While planning large trips, either for a week of climbing in the desert or a hut-to-hut ski trip, one of the first considerations is gear. Is a double rack needed? What type of stove should be brought? Is my sleeping bag warm enough? Where is my sleeping bag? Lists get made, gear gets piled into hap hazardous mounds of “should bring” and “maybe bring” — or cool, organized lines if you are on Instagram — and almost everything gets packed. Simple, easy, done; just like that. Food, on the other hand, is almost taken care of as an afterthought. “Oh right, we’ll be away for a week, what should we eat?” While a struggle to plan and organize, food doesn’t always have to be so complicated. By following these tips, you too can make packing food for that week in the desert an easy and joyous experience.

Step 1: Food shop when hungry

Without a doubt, go to the store to buy food when you’re hungry. With all the wonderful advertisements on boxes nowadays, a hungry stomach will ensure that you buy those dried mangoes and the extra jar of peanut butter. Shopping lists don’t matter too much when you are starving; if it looks good, get it. You’ll be thanking yourself later (or not, see step four) when you bought the pound of caramels that looked fantastic in the store because you were hungry. There is no bad food for the backcountry shopper. Let your stomach control you.

Step 2: Shop at Costco

Since you’ll be hungry when shopping for food, Costco is the place to be. While thinking, “Yes, I will probably want Poptarts at some point on this trip,” it helps to not just buy a few poptarts. Reaching for the mandatory 48 pack of pastries is clearly the better way to go, and therefore Costco is the place to be (they don’t sell Poptarts in lower than a 48 pack). The bulk-only option of food consumption is perfect for guaranteeing that you won’t run out of food. Personally, packing for spring break I ran into such a phenomenon. Shopping at Costco when hungry, my climbing buds and I decided that we wanted some pickles for spring break. Now I have a half eaten jar of pickles in my fridge because we could only force our way through a jar and a half while in the desert. Bulk food makes the game of yum-yum so much more exciting and needed, especially for backcountry trips.
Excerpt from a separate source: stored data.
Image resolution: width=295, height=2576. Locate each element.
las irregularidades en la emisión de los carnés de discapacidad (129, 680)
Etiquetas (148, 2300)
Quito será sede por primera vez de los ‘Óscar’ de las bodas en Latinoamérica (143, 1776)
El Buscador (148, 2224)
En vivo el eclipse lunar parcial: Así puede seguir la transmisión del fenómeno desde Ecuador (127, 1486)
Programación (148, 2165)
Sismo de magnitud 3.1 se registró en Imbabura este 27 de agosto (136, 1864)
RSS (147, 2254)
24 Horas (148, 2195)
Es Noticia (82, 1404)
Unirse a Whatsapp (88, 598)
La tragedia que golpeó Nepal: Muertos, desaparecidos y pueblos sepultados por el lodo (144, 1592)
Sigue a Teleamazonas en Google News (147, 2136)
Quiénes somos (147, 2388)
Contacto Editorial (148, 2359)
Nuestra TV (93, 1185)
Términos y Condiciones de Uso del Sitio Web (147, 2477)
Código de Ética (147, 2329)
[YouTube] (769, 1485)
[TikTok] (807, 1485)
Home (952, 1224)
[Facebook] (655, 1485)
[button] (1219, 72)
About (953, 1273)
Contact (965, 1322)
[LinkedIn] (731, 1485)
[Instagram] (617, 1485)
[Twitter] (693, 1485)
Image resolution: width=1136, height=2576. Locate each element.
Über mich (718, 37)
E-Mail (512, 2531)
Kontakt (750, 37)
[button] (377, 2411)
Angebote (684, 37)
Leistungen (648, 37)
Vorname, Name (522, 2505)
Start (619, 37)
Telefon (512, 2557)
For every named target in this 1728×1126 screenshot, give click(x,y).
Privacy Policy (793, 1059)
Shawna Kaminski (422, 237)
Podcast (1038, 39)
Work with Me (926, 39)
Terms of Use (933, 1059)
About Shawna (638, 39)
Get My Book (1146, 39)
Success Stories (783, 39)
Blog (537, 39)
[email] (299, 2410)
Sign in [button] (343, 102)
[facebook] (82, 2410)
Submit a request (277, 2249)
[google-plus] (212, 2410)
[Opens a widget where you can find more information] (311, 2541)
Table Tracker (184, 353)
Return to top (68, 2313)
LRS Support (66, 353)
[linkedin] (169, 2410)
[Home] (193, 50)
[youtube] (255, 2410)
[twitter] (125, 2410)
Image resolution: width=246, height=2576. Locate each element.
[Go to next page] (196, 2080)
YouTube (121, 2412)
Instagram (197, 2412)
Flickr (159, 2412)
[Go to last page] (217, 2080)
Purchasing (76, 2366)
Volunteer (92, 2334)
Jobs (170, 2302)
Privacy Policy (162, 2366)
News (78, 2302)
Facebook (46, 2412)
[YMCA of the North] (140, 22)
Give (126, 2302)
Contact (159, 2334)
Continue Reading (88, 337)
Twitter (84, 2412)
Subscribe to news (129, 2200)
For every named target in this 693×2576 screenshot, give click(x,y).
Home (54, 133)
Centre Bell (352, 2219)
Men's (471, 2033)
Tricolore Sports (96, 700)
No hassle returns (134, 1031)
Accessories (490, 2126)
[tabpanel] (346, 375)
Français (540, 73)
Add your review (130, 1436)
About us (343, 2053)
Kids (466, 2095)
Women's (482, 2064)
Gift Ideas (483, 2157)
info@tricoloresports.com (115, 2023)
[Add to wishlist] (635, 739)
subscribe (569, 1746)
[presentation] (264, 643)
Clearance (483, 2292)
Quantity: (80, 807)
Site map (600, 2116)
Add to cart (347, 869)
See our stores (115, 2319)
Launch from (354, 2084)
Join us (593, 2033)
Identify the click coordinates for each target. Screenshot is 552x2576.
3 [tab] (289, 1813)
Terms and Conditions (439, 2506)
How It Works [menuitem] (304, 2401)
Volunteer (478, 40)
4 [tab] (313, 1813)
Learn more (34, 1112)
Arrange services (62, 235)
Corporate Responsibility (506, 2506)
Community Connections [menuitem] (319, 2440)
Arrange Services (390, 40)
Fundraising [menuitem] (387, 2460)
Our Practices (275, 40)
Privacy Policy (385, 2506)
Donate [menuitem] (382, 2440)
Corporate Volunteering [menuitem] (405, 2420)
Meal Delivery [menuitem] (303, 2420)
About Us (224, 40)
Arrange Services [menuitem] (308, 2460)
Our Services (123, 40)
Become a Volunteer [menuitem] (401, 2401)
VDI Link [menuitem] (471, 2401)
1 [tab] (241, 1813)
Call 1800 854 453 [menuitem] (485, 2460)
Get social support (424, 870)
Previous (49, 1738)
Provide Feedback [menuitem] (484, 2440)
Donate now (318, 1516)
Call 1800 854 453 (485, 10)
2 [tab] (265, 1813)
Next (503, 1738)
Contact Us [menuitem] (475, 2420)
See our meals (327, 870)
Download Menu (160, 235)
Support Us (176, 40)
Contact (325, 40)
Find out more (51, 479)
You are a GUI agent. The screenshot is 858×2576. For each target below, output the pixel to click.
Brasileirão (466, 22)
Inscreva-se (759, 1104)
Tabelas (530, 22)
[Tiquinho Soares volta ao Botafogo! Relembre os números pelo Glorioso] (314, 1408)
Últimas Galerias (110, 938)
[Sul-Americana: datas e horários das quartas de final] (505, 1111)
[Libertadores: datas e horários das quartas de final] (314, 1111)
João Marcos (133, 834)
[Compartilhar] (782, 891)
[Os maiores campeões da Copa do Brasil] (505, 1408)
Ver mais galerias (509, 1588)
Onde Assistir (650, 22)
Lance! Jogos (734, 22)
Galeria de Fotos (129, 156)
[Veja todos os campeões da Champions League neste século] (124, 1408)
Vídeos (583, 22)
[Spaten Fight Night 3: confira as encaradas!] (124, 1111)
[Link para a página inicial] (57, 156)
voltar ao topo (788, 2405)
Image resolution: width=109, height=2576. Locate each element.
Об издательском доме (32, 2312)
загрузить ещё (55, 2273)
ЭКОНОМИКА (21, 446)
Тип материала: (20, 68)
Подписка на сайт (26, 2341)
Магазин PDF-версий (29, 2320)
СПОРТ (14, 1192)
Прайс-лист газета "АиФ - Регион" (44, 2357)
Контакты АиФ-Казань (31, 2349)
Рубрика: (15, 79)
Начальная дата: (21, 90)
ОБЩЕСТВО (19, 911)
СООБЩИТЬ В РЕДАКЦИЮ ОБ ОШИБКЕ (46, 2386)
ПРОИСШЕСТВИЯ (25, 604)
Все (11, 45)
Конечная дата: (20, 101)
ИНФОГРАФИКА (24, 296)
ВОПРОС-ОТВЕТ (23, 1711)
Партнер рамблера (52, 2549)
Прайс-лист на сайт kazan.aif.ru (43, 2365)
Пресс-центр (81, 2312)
Step 3: Food shop at the last possible minute

Why waste all the time you spend on packing your climbing gear worrying about what food you’re going to eat at camp? Instead, wait until you are on your way out of town to stop by the store. Backcountry meals are not meant to be glamourous and luxurious. On the contrary, a calorie is a calorie and whatever you stuff down your gullet will do. Plan out your dinners in advance? Pshaw. Why not make a poptart and pickle sandwich, which you have in bulk? Do you think that the prominent Master Chefs learned to cook out in the woods with a bunch of random ingredients, two burners, and pots with no pan? Probably not, but you’re no Master Chef. Getting food into your belly is more important than the quality.

Step 4: Forget your food

Forgetting food and relying on others is a great way to bond with friends. No one loves it better than having to share meals. Plus, if they brought bulk pickles then you’re golden. By forgetting your food, you guarantee a better opportunity for having a better story, which is much more important than eating. Having no food is a problem in the backcountry, which leads to epic-ing, which leads to cool storytelling. It also allows you to eat all the poptarts and pickles you left at home in the comfort of your sofa watching House of Cards as opposed to shivering outside.